7/25/2015

Répéter

Le Rapport du Grütli, ça te dit quelque chose, dit l'Ecolière? Un peu dit, l'Avocate*. Le 25 juin 1940, le commandant en chef de l'armée suisse, Henri Guisan, convoqua au Grütli (l'endroit, en 1291, où fut créée la Confédération helvétique) l'ensemble du corps des officiers jusqu'au niveau de chef de bataillon. Il voulait leur remonter le moral, les inciter aussi à la résistance.

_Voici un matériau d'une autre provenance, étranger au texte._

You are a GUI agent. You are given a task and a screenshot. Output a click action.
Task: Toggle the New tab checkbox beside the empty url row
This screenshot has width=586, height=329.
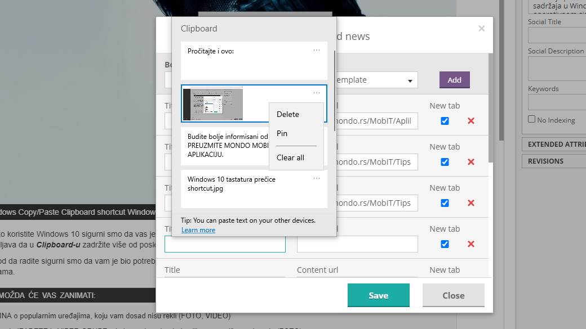click(445, 244)
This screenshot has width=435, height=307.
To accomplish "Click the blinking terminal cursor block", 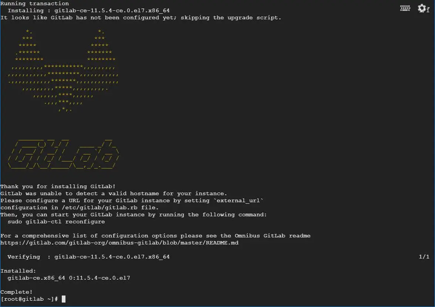I will click(x=63, y=299).
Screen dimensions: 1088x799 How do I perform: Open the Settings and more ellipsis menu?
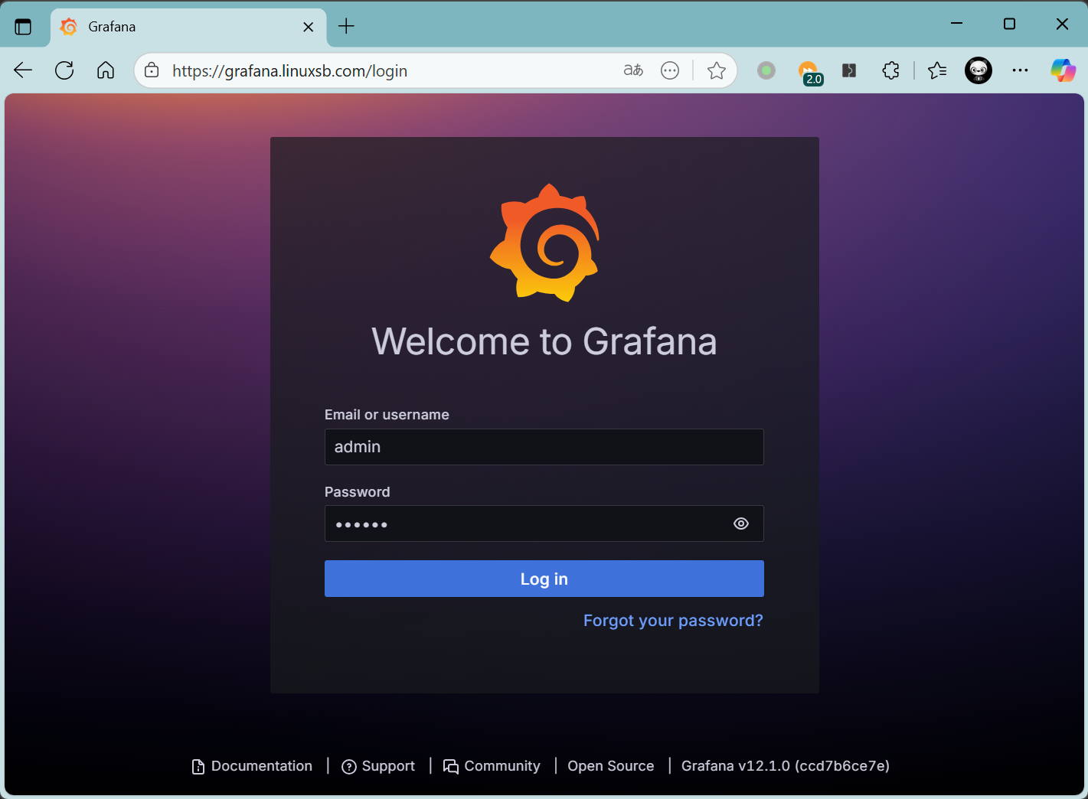point(1020,70)
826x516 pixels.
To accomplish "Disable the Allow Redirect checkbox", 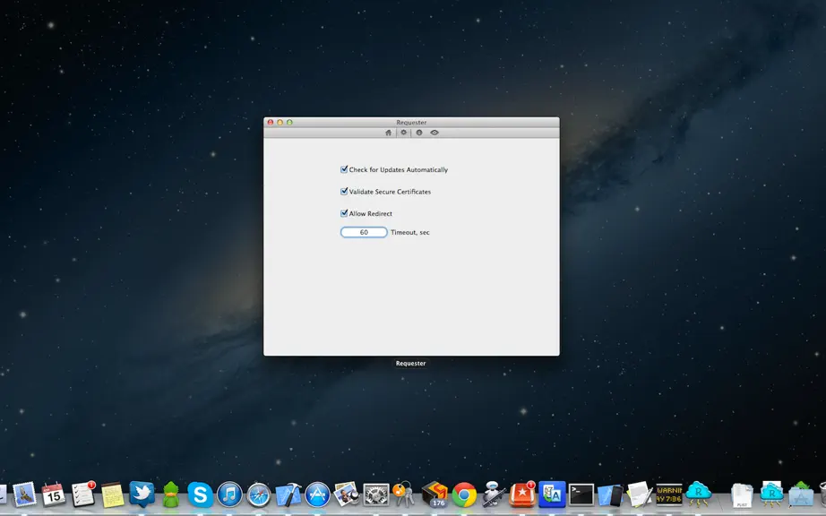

Il leur annonça par ailleurs la création d'un Réduit national dans les Alpes. Pourquoi cette question? On pourrait répéter aujourd'hui l'exercice, dit l'Ecolière. Ne crois-tu pas? On peut tout imaginer, dit l'Avocate. Mais ça non. Ce n'est même pas imaginable. Et pourquoi donc, dit l'Ecolière? Parce que, comme on te l'a souvent déjà expliqué, toute espèce de résistance, quelle qu'elle soit, est aujourd'hui assimilée à un délit, voire à un crime, dit l'Avocate. C'est l'attitude inverse, aujourd'hui, qui est encouragée, en certains lieux, même, rendue obligatoire: collaborer, se soumettre, pactiser avec l'envahisseur, etc. En répétant donc l'exercice, tu te mettrais en infraction avec la loi. Tu aurais contre toi à la fois la loi et les représentants de la loi. Il faut y penser quand on fait certaines comparaisons. Guisan, lui, n'était en aucune manière dans l'illégalité. Il avait pour lui la loi et les représentants de la loi. Quelque part, cela lui facilitait la tâche. Et si un jour il n'y avait plus de loi, dit l'Ecolière? Si tout soudain la loi s'effondrait? La loi et le reste? Les représentants de la loi? Ne me dis pas que c'est inimaginable. A chaque jour suffit sa peine, dit l'Avocate.

* Cf. Jean-Jacques Langendorf, Le général Guisan et le Rapport du Grütli: 25 juillet 1940, Infolio éditions, 2015.